## Start Input
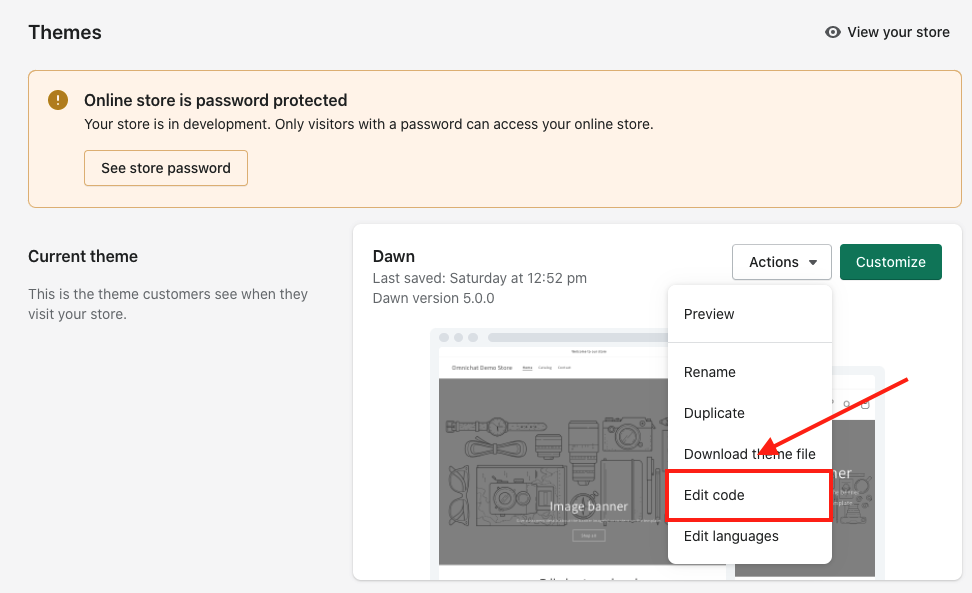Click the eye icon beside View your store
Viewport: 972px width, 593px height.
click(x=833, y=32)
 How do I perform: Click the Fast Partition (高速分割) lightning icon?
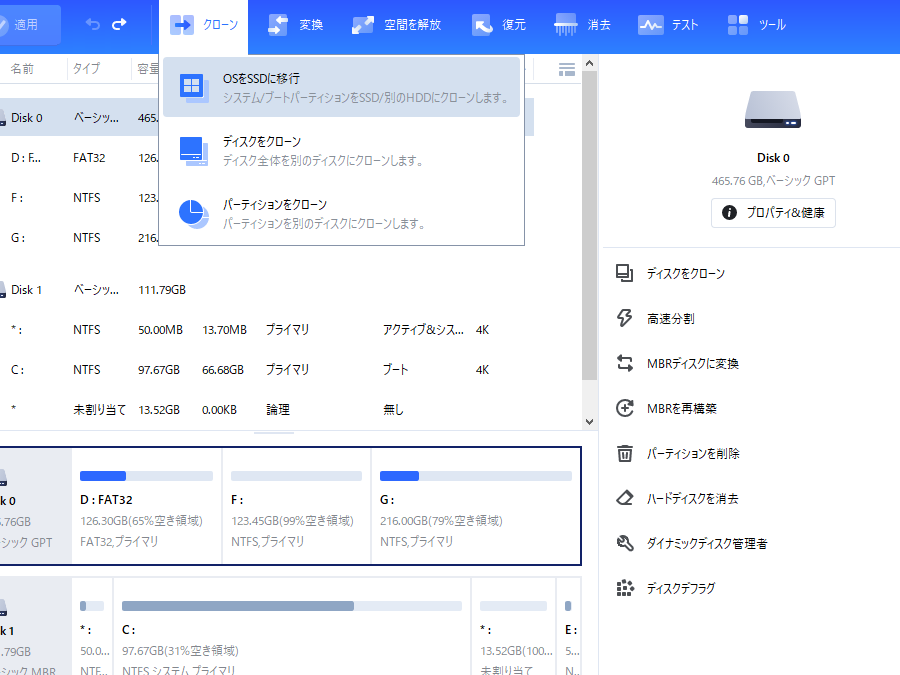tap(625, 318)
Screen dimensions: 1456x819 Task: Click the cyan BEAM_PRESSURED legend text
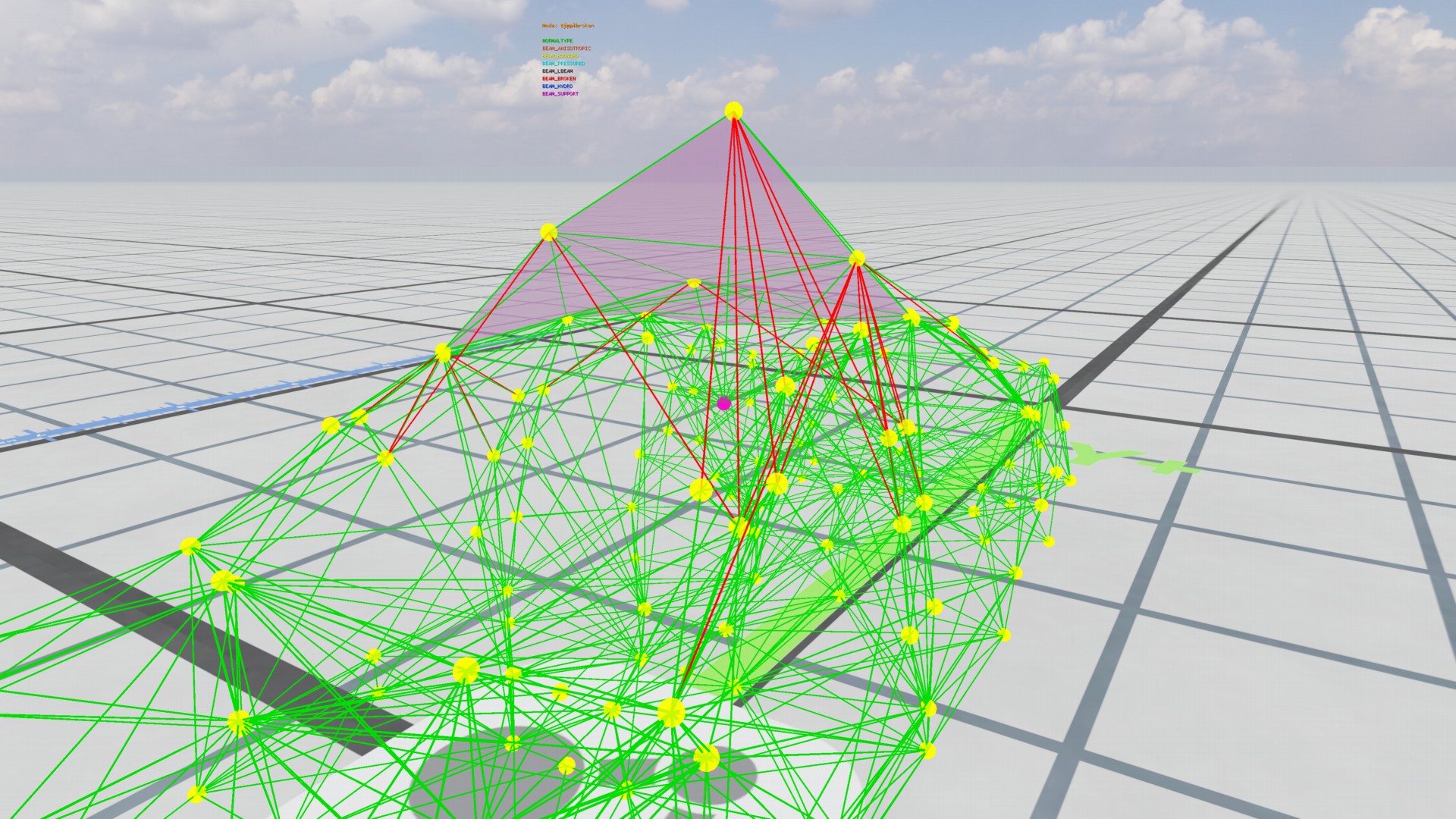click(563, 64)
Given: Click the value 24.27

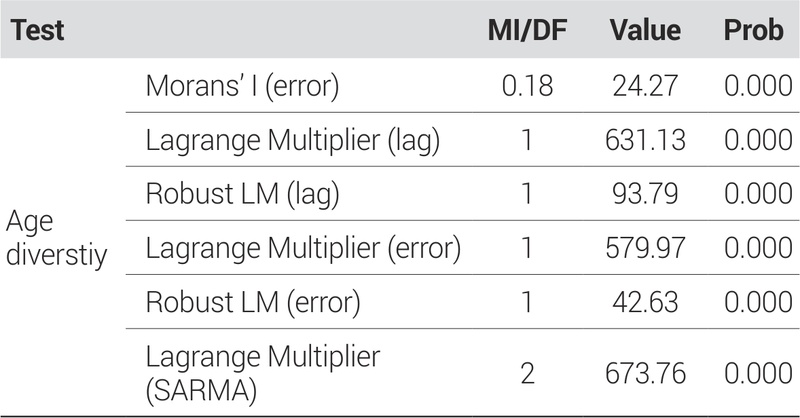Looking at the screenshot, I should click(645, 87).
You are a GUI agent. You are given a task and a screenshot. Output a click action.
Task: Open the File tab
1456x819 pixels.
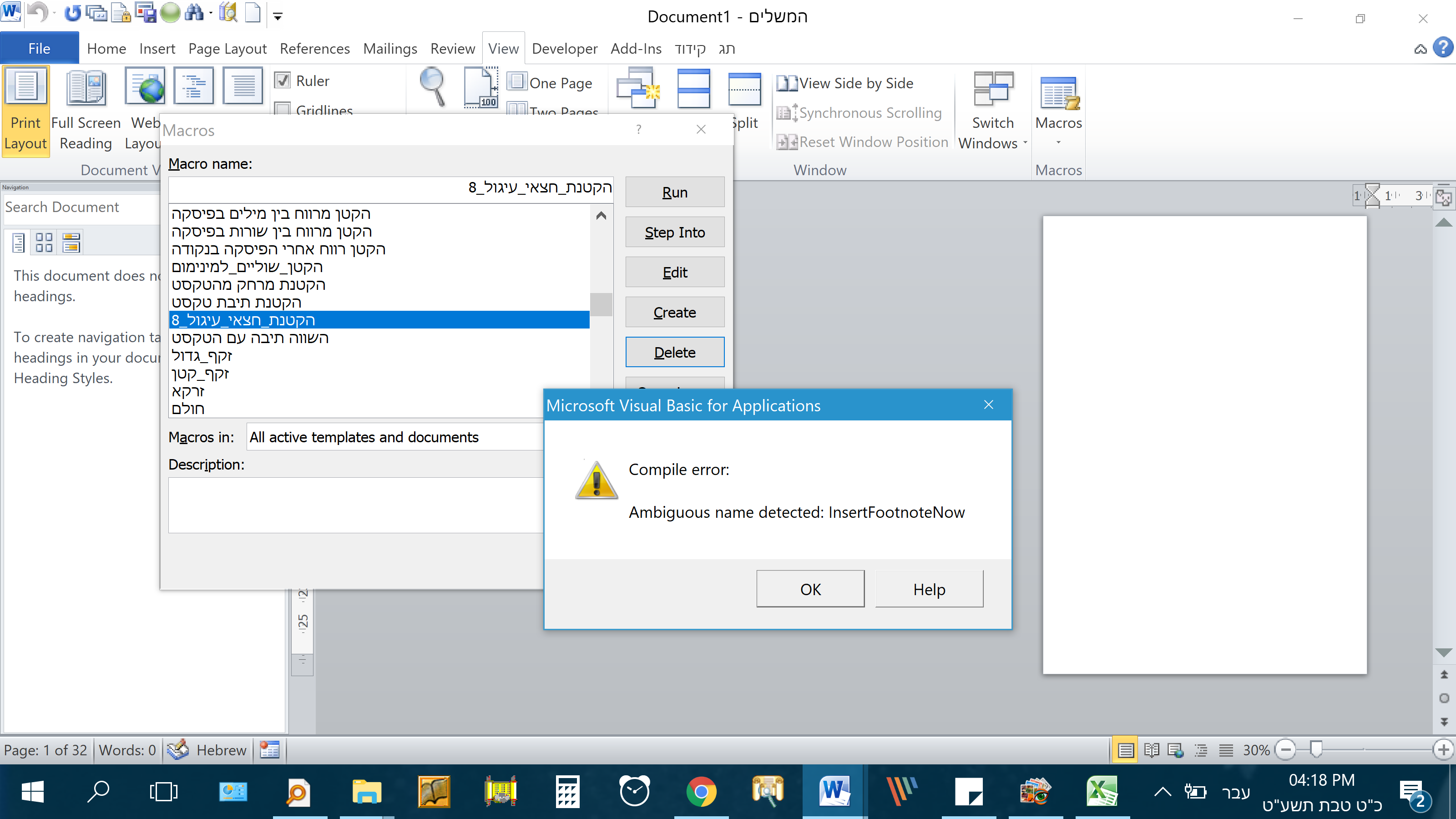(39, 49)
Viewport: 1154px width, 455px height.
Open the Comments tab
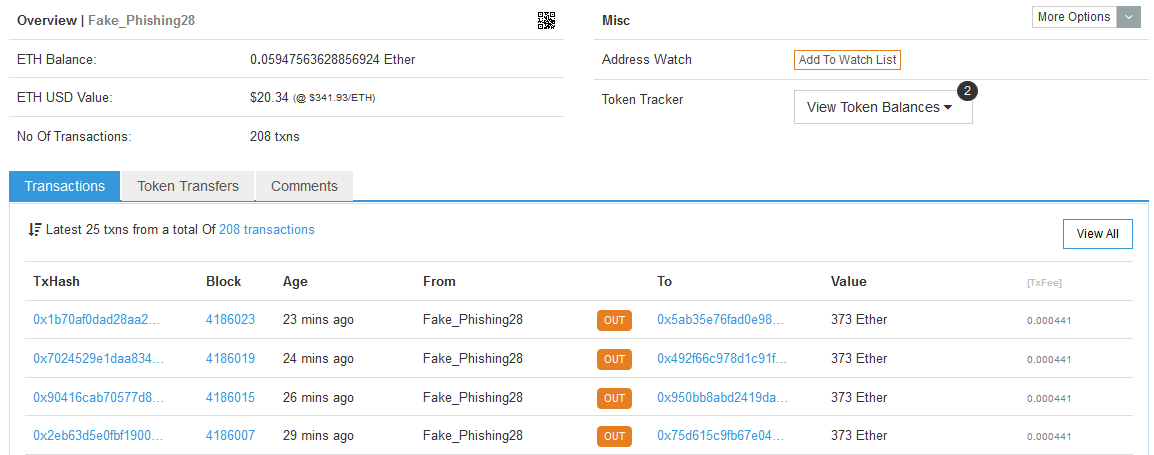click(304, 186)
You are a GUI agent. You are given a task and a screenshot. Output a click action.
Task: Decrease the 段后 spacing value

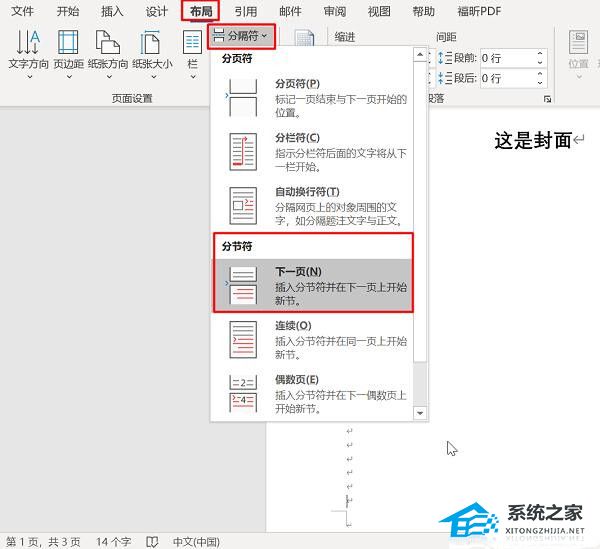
## End Input
> [Aim of the task]:
Rewrite all of the data above, replacing each "GUI agent" with "screen assistant" and changing nothing else. Leave the pictures out.

> [Exercise result]:
Click the eye icon beside View your store
Viewport: 972px width, 593px height.
click(x=833, y=32)
 How do I perform: Click the Fast Partition (高速分割) lightning icon?
tap(625, 318)
Screen dimensions: 1456x819 Task: Click the cyan BEAM_PRESSURED legend text
click(563, 64)
Given: Click the value 24.27

Looking at the screenshot, I should click(645, 87).
You are a screen assistant. You are given a task and a screenshot. Output a click action.
Task: Open the File tab
1456x819 pixels.
(39, 49)
Viewport: 1154px width, 455px height.
Open the Comments tab
click(304, 186)
You are a screen assistant. You are given a task and a screenshot. Output a click action.
Task: Decrease the 段后 spacing value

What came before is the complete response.